I like others suggestions to speak about your choices and that you choose to be home with them and the things that that allows time for ❤️

There was another angle. The kids wants to go to breakfast club and eat cereal.Grin

Goodornot · 29/10/2023 21:52

WTLife · 29/10/2023 21:41

You must be older than me as I can't relate to a time when you had to put money in a meter.

I think it was different for women who are now probably in their later 60s and 70s. Many women from that generation have told me that it was just expected they would give up work when they got married and, if they didn't, that they definitely would when they were pregnant or had a child. Uniforms didn't accommodate their pregnancy so they had to stop when they couldn't fit one anymore, that sort of thing.

I think it must have been hard on the men in that time too. If the family was struggling it was all on them. Maybe the kind of judgement women experience where they can't do anything right if they work or don't work.

I'm only late 30s and this was in the 1990s we had a key meter for electric. The voice of privilege speaks...never experienced poverty then it clearly wasn't recent. Maybe educate yourself

WTLife · 29/10/2023 21:54

Peablockfeathers · 29/10/2023 21:48

Some people still have key meters for electric and gas!

@Goodornot it's tricky isn't it, it definitely influenced what I wanted to do when I became a parent.

Older buildings? That's interesting. I've never seen it.

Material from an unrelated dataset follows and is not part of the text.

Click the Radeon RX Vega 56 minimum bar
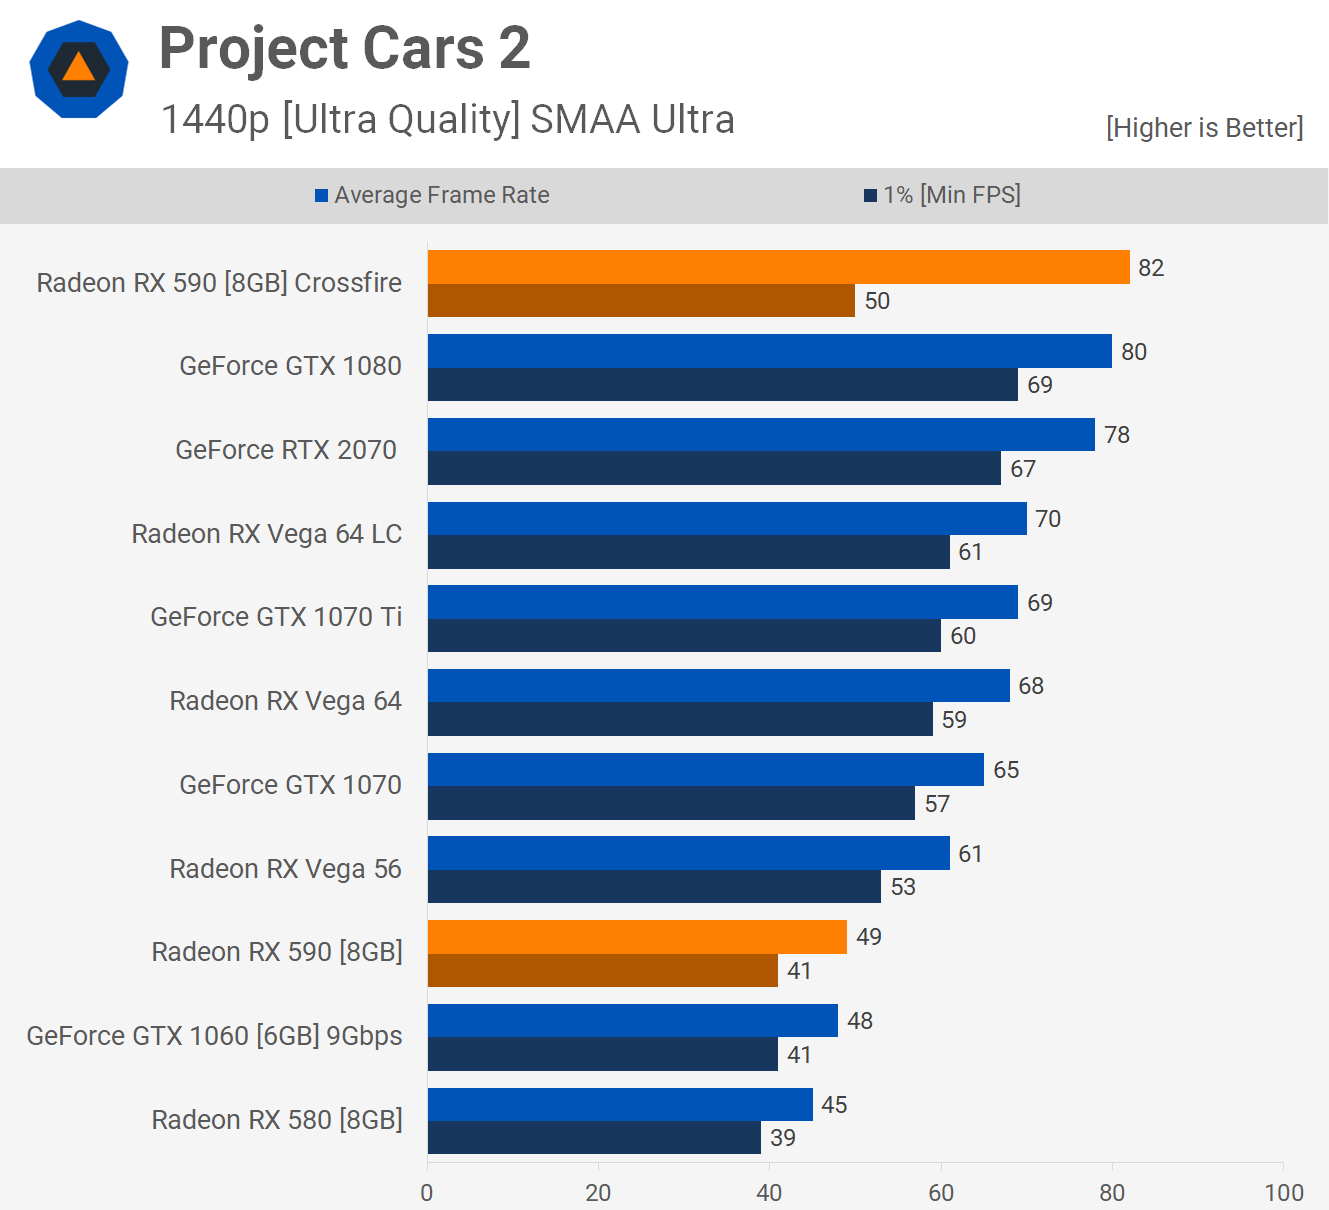This screenshot has width=1329, height=1210. 654,887
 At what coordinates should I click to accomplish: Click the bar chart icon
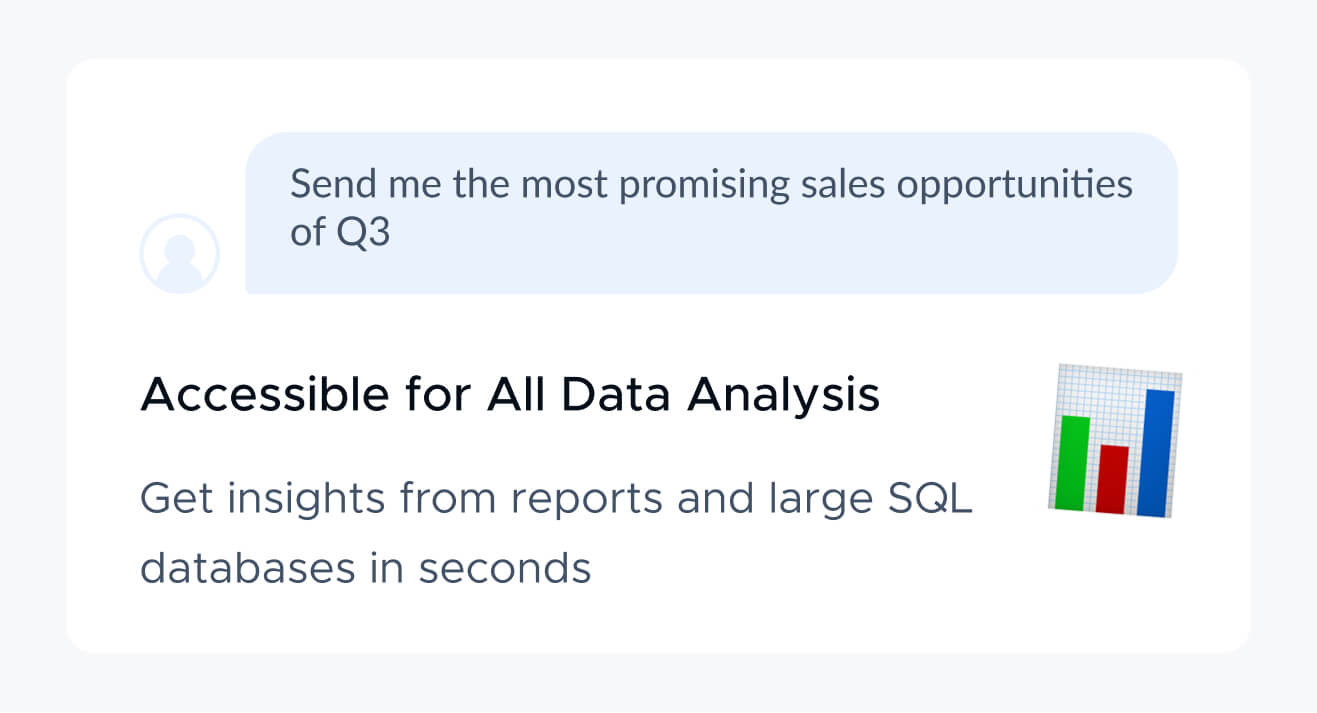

I don't even have the option to work at the moment but will never explain to my now almost grown kids why. I don't want them to feel like a burden (some serious medical needs going on right now). I always just tell them they are more important than any job (though I told them that at times of employment too) and I prefer to be home to support them and do things with them at this time. I sure don't feel 'unemployed' as there are never enough hours in a day and this is the hardest time of my life.

WTLife · 29/10/2023 21:54

Goodornot · 29/10/2023 21:52

I'm only late 30s and this was in the 1990s we had a key meter for electric. The voice of privilege speaks...never experienced poverty then it clearly wasn't recent. Maybe educate yourself

Or maybe I'm in another country and it's different? Think critically.

I was always the poorest kid in my class and missed out on many things other people had. Yet I'm grateful my mother loved us and was there for us. It sucked when she did go back to work and was quite lonely.

Goodornot · 29/10/2023 21:57

WTLife · 29/10/2023 21:54

Or maybe I'm in another country and it's different? Think critically.

I was always the poorest kid in my class and missed out on many things other people had. Yet I'm grateful my mother loved us and was there for us. It sucked when she did go back to work and was quite lonely.

Edited

Same to you.

You assumed I was older...60s to 70s as you couldn't envisage anyone using key meters when they're still in use to date.

Why don't you think critically also?

WTLife · 29/10/2023 22:03

Goodornot · 29/10/2023 21:57

Same to you.

You assumed I was older...60s to 70s as you couldn't envisage anyone using key meters when they're still in use to date.

Why don't you think critically also?

So I was mistaken as I haven't experienced it and it seemed old fashioned? No big deal.

I have a PhD, so am very well educated. Not my fault I can't work much at the moment but my kids do and always will come first. My career is just a job.

WTLife · 29/10/2023 22:27

I should add for fairness that I do recognise that sometimes putting your kids first does make paid employment necessary. Different strokes for different families with different circumstances. Most of us are just doing our best with our own situations. I"m off to bed.

PuttingDownRoots · 29/10/2023 22:58

I had an electric meter in a student house, but it was a card you went to a shop with rather than coins...

I actually originally became a SAHM as the childcare costs were more than my (professional) wage. Its not always a luxury!